Para seguir pensando sobre o fenômeno do tráfico do drogas na América Latina e ganhar mais clareza quanto a ele, convém pensar comparativamente. Comparar entendido não no sentido de assimilar (forçar a equalização de) duas ou mais coisas, mas sim no sentido de colocá-las em contraste analítico (analisá-las juntas, frente a frente, para em seguida diferenciá-las e separá-las naquilo em que não precisam ficar unidas). Faz sentido comparar o tráfico de drogas à Máfia. Porque já o fiz, me adianto: são a mesma coisa? Tráfico de drogas é máfia e máfia é tráfico de drogas? Não.

Ainda que tenha sido estudada, com maior ou menor êxito, por “celebridades” acadêmicas de eras distintas, como Gaetano Mosca e Diego Gambetta, dessa vez recorreremos, quanto à Máfia, a Giuseppe Carlo Marino, historiador e professor da Universidade de Palermo, na Sicília, que busca na cultura as causas e efeito:

“A especificidade da cultura mafiosa clássica, enquanto cultura antimoderna (…): um culto quase obsessivo dos interesses identificados com o assunto; a inclinação a resolver pela força todos os problemas conectados com a tutela de uma ordem hierárquica que estabelece e legitima em níveis distintos os títulos para a obtenção de ‘honra’ e ‘respeito’ (não é por acaso que os mafiosos gostem de se definir como ‘homem de honra’ e ‘homem de respeito’); a absoluta identificação das normas sociais (e portanto do ‘direito’) com o costume; a enfática subordinação às regras do senso comum e da homenagem formal ao poder e aos poderosos, além dos preconceitos consolidados, em um marco de conformismo que vincula ao princípio da autoridade todas as formas de vida social, (…) impondo uma moral de resignação, obediência, cumplicidade e ‘omertà'”. (“Historia de la Mafia: Un Poder en las Sombras”, Barcelona, Vergara, 2002, pág. 23-24).

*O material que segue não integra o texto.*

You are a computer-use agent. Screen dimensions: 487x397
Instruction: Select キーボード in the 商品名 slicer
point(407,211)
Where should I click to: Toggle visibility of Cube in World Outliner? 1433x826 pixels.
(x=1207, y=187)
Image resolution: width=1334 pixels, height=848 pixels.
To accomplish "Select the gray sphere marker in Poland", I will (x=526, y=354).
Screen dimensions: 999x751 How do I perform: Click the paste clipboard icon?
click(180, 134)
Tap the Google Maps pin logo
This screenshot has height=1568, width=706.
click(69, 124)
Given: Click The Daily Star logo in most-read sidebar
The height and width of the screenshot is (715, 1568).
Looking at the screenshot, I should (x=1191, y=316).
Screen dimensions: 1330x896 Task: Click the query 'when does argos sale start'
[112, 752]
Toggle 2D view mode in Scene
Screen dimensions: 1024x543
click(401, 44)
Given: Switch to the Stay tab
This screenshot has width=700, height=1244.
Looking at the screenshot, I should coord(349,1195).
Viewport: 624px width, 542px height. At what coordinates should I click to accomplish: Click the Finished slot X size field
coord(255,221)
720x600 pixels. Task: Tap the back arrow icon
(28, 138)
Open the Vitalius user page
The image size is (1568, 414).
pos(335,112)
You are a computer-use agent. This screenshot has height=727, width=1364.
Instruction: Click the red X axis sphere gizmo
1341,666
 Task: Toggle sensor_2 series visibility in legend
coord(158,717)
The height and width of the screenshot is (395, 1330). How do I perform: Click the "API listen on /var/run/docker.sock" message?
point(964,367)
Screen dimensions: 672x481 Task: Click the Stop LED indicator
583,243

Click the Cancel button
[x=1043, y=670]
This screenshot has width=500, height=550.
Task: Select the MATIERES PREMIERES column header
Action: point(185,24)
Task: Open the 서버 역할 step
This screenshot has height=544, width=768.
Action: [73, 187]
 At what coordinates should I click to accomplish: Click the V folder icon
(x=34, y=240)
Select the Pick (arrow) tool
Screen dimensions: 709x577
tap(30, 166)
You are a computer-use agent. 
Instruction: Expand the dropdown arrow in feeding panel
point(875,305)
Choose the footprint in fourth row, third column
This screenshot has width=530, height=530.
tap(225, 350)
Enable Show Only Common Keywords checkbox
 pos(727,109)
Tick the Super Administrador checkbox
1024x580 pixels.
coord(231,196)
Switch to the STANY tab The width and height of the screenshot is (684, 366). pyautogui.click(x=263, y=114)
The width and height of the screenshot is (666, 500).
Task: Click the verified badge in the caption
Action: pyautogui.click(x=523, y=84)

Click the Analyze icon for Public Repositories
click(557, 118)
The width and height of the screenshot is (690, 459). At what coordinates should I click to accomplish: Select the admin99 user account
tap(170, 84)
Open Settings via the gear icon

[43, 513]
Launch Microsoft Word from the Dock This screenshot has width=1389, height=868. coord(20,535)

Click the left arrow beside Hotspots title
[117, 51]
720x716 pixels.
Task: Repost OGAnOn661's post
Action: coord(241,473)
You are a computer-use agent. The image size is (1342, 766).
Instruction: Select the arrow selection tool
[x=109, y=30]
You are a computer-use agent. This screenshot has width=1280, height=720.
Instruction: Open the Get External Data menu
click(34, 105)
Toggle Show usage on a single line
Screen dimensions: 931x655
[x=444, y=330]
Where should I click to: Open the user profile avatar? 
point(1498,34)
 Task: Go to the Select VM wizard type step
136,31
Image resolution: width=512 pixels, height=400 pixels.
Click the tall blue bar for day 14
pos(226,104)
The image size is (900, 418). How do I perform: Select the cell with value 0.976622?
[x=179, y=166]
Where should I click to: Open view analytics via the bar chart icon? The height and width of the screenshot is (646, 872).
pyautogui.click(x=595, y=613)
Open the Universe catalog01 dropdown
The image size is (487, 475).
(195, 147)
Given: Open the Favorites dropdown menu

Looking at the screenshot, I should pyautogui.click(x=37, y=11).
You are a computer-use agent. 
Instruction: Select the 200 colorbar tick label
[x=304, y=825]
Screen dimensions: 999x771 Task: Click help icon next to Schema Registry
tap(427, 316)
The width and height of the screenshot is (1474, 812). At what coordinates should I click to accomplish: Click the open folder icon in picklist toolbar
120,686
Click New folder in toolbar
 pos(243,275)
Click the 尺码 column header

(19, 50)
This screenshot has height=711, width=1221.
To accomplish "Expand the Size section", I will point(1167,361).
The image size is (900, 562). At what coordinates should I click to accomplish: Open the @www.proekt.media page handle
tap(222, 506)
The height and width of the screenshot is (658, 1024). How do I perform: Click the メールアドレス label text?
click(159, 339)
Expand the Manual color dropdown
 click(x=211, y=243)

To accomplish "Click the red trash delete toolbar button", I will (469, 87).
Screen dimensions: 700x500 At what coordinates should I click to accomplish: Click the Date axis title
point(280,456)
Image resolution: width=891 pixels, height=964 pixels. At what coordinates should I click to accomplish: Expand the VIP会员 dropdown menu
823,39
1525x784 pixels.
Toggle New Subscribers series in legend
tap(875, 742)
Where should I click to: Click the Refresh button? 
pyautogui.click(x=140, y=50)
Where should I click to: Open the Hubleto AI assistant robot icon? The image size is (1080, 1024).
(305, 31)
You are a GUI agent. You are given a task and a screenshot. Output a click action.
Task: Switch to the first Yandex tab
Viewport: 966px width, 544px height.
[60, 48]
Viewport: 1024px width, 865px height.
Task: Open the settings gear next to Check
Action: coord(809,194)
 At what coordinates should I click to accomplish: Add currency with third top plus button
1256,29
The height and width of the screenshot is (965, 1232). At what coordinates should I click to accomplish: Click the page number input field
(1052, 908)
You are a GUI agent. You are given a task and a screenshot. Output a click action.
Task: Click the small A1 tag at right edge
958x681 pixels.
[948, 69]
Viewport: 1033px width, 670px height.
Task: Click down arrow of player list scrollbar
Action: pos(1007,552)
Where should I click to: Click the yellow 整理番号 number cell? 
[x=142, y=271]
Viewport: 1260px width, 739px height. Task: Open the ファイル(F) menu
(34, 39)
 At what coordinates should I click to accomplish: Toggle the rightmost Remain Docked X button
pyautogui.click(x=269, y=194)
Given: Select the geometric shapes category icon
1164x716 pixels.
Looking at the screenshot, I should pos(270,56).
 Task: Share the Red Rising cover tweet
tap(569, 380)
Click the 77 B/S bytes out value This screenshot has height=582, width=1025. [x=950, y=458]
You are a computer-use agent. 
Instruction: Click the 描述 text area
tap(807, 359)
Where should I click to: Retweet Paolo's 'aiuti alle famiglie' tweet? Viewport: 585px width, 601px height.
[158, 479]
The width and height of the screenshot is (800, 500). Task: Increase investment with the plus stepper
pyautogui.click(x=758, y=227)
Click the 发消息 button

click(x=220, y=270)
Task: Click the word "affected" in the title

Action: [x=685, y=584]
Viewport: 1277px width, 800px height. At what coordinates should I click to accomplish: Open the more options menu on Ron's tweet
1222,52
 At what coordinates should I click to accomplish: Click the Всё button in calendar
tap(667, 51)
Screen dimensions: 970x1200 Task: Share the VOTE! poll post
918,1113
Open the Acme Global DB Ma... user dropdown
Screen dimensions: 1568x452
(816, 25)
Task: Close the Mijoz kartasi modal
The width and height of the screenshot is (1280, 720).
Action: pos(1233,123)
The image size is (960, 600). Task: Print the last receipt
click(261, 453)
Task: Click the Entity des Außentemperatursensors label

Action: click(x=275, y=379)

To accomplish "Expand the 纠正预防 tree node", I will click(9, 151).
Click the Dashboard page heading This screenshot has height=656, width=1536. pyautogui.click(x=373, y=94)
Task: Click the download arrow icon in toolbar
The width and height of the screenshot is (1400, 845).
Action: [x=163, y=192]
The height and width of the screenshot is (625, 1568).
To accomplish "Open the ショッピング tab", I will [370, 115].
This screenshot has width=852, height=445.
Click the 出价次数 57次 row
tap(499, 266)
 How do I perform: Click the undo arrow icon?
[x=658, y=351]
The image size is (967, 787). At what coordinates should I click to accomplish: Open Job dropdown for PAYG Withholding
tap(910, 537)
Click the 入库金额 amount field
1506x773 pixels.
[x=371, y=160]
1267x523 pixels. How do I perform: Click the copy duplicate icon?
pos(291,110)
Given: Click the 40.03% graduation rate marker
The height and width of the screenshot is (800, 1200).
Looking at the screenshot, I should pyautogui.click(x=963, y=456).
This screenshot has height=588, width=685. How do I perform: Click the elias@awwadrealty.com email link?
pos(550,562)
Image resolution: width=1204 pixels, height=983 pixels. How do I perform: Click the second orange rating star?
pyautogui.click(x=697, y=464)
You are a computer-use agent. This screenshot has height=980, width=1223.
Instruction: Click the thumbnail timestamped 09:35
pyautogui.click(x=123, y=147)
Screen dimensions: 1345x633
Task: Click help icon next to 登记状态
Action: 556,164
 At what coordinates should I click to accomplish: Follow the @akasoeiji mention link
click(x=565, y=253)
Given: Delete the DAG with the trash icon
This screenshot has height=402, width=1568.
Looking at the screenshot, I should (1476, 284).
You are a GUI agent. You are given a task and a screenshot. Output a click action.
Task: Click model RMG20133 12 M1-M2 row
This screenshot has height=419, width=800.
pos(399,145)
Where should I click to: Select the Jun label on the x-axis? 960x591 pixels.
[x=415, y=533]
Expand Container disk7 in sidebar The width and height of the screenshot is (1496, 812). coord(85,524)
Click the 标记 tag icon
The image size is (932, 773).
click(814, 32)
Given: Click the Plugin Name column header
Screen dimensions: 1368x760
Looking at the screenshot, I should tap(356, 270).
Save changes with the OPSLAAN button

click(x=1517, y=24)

Entre os fatores da máfia se encontram a ausência do Estado ou a presença de um Estado fraco e injusto, o caciquismo, graus de injustiça social, corrupção, a religiosidade familiar de uma forma específica de catolicismo, e o machismo. São fatores que persistem ao longo do tempo e que se movimentam complexamente entre causa e efeito. Mesmo assim, a máfia e a criminalidade a ela associada lançam mão do nacionalismo e não podem ser compreendidas sem a venda de proteção. Essa venda como negócio é a ordem que substitui o Estado, de fora ou de dentro.

Cabe apontar que estamos falando da Máfia original, que, como afirma Marino, “é, em sentido estrito, um fenômeno siciliano” (pág. 25). Concordo com o professor em que “se trata de uma criminalidade muito especial” (pág. 26). Um problema siciliano, histórico, que não está associado apenas à delinquência e não envolve simplesmente a delinquência. Não é delinquência comum nem tampouco uma simples “delinquência organizada” –pelo menos não uma delinquência qualquer. E nisso, a Máfia e o tráfico de drogas se parecem.

Não se pode afirmar que a máfia é a mesma coisa que o tráfico de drogas e nem que o tráfico de drogas é a mesma coisa que a máfia. Porque suas origens e desenvolvimento histórico são diferentes”

Sim, o fenômeno do tráfico de drogas é igualmente especial. A máfia –original ou derivada– pode incorporar o tráfico de drogas, mas ela é mais que o tráfico ilegal de drogas; o tráfico de drogas pode funcionar como máfia, mas não é uma máfia em si. Dois fenômenos distintos porém conectados, ou que têm relações mas precisam ser distinguidos. Não se pode afirmar que a máfia é a mesma coisa que o tráfico de drogas e nem que o tráfico de drogas é a mesma coisa que a máfia. Porque suas origens e desenvolvimento histórico são diferentes. Em todo caso, se pode dizer que hoje –não em sua origem e nem pela maior parte do passado–, a máfia também representa um subtipo de tráfico de drogas, e que o tráfico de drogas inclui um tipo de máfia, sem que a venda de proteção seja idêntica.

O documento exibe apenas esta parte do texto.